━━━━━ Available records ━━━━━
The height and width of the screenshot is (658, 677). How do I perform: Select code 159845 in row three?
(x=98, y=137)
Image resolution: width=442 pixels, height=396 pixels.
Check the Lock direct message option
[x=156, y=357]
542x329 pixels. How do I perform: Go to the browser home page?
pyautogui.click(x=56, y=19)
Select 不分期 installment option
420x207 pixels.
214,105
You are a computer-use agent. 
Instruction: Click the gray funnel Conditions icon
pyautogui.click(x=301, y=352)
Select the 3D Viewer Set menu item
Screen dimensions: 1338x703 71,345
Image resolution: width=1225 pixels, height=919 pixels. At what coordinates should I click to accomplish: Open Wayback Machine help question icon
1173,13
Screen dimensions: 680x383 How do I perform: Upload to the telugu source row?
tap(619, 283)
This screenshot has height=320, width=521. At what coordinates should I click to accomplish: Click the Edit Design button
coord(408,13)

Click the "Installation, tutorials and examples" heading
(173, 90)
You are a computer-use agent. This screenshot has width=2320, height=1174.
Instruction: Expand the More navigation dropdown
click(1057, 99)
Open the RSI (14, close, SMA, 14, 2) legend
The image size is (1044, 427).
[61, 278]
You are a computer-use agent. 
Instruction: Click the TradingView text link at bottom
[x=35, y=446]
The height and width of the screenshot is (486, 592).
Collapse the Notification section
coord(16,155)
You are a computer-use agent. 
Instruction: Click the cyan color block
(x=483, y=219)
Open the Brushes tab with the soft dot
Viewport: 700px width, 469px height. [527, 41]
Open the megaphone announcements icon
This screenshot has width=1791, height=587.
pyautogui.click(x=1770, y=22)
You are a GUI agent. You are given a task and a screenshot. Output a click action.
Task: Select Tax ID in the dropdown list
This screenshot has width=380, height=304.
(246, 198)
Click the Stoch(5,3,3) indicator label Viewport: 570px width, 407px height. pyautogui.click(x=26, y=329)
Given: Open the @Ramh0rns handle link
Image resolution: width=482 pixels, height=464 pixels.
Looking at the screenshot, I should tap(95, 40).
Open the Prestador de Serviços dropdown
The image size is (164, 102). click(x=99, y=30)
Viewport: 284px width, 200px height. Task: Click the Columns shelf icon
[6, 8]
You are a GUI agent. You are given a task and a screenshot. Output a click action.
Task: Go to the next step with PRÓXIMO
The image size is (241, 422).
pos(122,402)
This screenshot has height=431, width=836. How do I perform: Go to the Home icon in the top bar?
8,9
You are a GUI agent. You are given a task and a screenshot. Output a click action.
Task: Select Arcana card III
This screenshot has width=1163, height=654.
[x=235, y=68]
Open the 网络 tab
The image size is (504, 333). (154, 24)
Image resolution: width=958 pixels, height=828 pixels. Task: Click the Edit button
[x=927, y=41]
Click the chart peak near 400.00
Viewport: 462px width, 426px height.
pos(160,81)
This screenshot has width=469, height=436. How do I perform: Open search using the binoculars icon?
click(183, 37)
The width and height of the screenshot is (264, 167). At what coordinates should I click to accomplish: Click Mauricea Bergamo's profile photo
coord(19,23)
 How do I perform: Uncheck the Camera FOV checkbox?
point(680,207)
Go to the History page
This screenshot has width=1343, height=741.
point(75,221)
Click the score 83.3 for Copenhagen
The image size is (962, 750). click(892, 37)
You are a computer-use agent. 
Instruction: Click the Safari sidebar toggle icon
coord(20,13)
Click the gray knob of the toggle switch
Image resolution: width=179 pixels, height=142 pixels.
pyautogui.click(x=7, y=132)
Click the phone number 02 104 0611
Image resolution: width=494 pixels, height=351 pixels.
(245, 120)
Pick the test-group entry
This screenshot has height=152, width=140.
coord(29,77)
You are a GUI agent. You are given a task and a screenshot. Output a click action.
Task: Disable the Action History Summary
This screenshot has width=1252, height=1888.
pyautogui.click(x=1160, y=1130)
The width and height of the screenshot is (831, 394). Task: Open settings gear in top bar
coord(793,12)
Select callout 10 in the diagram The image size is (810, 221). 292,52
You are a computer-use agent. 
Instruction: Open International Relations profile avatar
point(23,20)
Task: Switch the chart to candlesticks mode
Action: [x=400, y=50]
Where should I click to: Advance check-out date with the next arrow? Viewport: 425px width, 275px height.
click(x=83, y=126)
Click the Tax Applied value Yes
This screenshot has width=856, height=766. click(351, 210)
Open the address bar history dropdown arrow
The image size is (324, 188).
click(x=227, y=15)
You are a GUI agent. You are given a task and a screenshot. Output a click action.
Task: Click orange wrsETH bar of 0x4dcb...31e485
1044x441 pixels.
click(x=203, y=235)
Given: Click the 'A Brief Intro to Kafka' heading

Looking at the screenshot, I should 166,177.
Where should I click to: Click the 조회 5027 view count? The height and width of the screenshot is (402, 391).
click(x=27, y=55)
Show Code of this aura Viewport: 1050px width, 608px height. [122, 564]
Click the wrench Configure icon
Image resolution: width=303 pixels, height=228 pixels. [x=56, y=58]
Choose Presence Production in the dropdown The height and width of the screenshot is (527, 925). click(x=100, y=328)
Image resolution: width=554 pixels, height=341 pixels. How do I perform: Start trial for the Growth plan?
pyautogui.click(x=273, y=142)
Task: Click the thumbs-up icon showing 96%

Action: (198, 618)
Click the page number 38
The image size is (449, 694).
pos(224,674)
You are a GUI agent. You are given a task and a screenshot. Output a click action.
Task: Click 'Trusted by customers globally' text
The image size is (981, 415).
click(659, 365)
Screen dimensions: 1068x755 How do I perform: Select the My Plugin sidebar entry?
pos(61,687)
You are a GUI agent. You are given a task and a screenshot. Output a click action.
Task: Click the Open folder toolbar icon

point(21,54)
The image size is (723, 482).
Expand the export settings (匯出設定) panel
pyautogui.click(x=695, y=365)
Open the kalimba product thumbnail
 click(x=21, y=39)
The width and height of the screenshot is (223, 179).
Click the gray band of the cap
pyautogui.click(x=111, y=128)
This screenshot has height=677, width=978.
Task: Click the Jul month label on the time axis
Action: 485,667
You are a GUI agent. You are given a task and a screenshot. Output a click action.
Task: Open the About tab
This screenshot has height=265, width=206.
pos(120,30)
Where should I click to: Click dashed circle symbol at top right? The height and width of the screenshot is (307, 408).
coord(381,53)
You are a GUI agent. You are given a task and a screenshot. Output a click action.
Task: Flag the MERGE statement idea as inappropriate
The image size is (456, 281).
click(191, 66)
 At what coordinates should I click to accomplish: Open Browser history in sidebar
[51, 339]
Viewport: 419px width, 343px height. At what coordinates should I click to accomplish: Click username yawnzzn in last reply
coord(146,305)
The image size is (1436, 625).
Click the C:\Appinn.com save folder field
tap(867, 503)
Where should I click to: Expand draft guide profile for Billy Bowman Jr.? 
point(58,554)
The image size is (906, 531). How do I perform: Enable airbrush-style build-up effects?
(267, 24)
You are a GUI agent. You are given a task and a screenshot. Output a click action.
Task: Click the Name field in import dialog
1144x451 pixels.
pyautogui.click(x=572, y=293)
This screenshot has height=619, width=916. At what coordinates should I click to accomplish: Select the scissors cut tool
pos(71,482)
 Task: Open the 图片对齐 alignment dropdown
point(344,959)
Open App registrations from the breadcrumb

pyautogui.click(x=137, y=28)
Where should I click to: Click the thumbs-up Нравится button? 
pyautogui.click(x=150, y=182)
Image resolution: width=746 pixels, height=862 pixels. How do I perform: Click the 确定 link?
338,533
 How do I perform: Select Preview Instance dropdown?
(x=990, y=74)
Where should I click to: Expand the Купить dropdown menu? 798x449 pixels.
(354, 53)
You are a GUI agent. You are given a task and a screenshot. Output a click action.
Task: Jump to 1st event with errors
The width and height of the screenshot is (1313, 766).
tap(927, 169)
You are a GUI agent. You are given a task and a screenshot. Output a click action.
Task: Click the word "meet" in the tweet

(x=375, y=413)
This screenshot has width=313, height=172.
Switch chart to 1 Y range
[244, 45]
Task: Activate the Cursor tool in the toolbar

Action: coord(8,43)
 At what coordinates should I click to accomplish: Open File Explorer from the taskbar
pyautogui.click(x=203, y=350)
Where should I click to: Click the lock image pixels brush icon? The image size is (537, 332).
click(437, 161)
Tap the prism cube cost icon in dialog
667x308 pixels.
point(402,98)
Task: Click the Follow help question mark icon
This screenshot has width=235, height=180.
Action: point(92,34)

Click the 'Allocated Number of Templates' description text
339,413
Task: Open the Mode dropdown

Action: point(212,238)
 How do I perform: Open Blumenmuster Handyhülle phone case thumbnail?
━━━━━
• **Directions for this task**: With the line containing "Task: Click the word" as the first and the final line of the entries above as the last, write out that span exactly and nothing more.

• **Result for this exercise**:
Task: Click the word "meet" in the tweet

(x=375, y=413)
This screenshot has width=313, height=172.
Switch chart to 1 Y range
[244, 45]
Task: Activate the Cursor tool in the toolbar

Action: coord(8,43)
 At what coordinates should I click to accomplish: Open File Explorer from the taskbar
pyautogui.click(x=203, y=350)
Where should I click to: Click the lock image pixels brush icon? The image size is (537, 332).
click(437, 161)
Tap the prism cube cost icon in dialog
667x308 pixels.
point(402,98)
Task: Click the Follow help question mark icon
This screenshot has width=235, height=180.
Action: point(92,34)

Click the 'Allocated Number of Templates' description text
339,413
Task: Open the Mode dropdown

Action: point(212,238)
 How do I perform: Open Blumenmuster Handyhülle phone case thumbnail?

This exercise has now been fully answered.